Work order
Please return, word for word, the part of the report on the pensioner stuck in his garage that starts with "Geoffrey Abbott, 85, crawled" and goes on through "myself going backwards.".

Excerpt

A PENSIONER spent 31 hours calling for help after collapsing in his garden.

Geoffrey Abbott, 85, crawled into his garage after a fall while picking up leaves.

But despite desperate pleas for rescue, he was unable to be heard by family members and neighbours.

The Portslade resident has been described as “one tough cookie” by hospital staff after he was eventually found – and had to be treated for dehydration, pneumonia and kidney issues.

Mr Abbott said: “It was Saturday morning and I went out in the garden and was picking up a few leaves with the grabber.

“I was just about to get off the lawn and put the leaves in a sack but as I approached a small step, I suddenly felt myself going backwards.

“Luckily I fell on my back and didn’t hit anything.

“I managed to crawl into the garage where I normally sit in the day but I couldn’t raise myself to sit in the chair.”

Mr Abbott said he managed to sit on a mat on the garage’s tile floor after the incident on November 30 to escape the wind and rain.

But was unable to pull himself up onto a chair or get out of the garage.

He said: “I couldn’t move, I tried to attract attention as loud as I could until it got dark.

“I remember thinking ‘I’ve missed Match of the Day, bother’.

“The next thing I know it was daylight again – I don’t know what happened in between, I must have gone to sleep.

“Come Sunday and I was shouting ‘help’ as loudly as I could again.”

Mr Abbott’s son then came to visit him, but was unaware that his father was helplessly stuck in the garage.

He stayed in the house looking around for his father, while Mr Abott, who could hear him, was calling out for help. “This went on for about an hour,” Mr Abbott said.

The son, who did not want to be named, contacted neighbours fearing for his father’s safety.

Mr Abbott said: “I was seeing all sorts of apparitions – I saw fish in the sky and bugs in the roof.”

He was finally found the Sunday afternoon – 31-hours later – by a neighbour who had come to check on him at about 5pm. He was nursed back to health by Royal Sussex County Hospital staff.

Data to examine
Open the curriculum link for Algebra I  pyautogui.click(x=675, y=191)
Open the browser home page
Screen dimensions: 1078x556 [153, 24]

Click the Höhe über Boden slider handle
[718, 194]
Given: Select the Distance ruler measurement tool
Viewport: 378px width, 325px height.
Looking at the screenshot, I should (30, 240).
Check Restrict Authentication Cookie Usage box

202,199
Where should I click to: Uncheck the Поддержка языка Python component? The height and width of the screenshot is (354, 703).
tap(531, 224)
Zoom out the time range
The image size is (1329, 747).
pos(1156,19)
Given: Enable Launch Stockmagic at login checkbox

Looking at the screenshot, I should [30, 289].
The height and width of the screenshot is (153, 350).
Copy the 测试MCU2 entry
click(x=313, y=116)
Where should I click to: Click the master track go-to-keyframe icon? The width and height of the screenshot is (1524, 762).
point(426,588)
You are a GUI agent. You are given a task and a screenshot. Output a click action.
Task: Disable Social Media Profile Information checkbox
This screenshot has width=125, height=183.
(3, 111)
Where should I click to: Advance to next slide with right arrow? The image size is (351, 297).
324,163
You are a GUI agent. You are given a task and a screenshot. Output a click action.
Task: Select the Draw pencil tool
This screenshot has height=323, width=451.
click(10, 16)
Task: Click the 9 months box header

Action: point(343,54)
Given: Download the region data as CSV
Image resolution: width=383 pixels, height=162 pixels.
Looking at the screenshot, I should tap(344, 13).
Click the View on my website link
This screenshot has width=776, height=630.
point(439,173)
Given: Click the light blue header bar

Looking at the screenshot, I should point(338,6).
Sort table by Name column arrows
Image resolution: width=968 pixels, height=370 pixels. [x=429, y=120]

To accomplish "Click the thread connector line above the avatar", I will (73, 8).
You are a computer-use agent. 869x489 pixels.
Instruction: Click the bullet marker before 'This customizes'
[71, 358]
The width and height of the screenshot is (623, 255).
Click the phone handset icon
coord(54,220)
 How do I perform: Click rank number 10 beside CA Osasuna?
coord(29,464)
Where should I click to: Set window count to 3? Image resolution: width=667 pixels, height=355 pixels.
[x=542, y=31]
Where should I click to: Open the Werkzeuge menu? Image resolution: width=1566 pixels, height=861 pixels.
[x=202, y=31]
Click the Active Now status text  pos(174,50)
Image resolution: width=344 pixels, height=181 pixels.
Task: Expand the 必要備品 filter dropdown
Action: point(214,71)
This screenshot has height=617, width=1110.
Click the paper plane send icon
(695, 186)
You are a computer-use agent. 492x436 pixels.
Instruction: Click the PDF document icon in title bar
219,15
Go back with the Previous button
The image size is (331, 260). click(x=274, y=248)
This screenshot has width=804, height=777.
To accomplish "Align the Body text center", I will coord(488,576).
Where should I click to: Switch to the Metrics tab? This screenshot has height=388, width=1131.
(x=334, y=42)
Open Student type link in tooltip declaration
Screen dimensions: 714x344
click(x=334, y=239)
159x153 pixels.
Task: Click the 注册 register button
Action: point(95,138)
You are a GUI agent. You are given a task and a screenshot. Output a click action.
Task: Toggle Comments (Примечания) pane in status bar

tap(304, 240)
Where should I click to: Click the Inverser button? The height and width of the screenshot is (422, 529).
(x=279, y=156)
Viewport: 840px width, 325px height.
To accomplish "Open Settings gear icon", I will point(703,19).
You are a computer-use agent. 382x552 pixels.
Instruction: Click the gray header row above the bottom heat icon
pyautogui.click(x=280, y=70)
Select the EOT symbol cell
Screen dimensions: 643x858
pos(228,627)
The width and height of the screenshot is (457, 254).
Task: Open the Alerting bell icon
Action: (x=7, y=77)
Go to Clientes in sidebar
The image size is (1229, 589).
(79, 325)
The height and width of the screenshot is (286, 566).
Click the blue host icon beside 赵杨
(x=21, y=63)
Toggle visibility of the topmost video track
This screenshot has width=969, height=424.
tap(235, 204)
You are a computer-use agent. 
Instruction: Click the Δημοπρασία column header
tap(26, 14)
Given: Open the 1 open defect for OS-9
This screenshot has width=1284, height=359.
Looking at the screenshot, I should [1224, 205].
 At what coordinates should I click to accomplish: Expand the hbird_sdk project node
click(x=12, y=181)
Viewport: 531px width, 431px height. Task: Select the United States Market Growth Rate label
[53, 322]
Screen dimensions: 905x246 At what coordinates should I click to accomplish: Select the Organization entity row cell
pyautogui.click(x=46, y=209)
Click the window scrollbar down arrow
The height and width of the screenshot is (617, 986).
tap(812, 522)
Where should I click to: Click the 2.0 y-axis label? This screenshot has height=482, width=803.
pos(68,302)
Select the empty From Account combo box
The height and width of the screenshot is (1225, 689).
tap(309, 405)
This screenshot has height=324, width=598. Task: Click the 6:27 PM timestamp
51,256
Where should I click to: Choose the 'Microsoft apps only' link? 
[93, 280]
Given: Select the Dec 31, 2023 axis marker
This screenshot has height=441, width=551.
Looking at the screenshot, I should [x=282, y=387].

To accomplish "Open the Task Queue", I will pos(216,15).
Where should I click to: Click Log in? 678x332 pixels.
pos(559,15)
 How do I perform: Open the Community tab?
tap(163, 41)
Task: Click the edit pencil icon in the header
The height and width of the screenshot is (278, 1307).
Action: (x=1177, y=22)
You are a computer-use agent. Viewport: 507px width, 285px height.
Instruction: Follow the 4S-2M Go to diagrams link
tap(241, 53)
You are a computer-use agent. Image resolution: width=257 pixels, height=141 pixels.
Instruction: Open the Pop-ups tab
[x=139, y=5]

Completed exercise
Geoffrey Abbott, 85, crawled into his garage after a fall while picking up leaves.

But despite desperate pleas for rescue, he was unable to be heard by family members and neighbours.

The Portslade resident has been described as “one tough cookie” by hospital staff after he was eventually found – and had to be treated for dehydration, pneumonia and kidney issues.

Mr Abbott said: “It was Saturday morning and I went out in the garden and was picking up a few leaves with the grabber.

“I was just about to get off the lawn and put the leaves in a sack but as I approached a small step, I suddenly felt myself going backwards.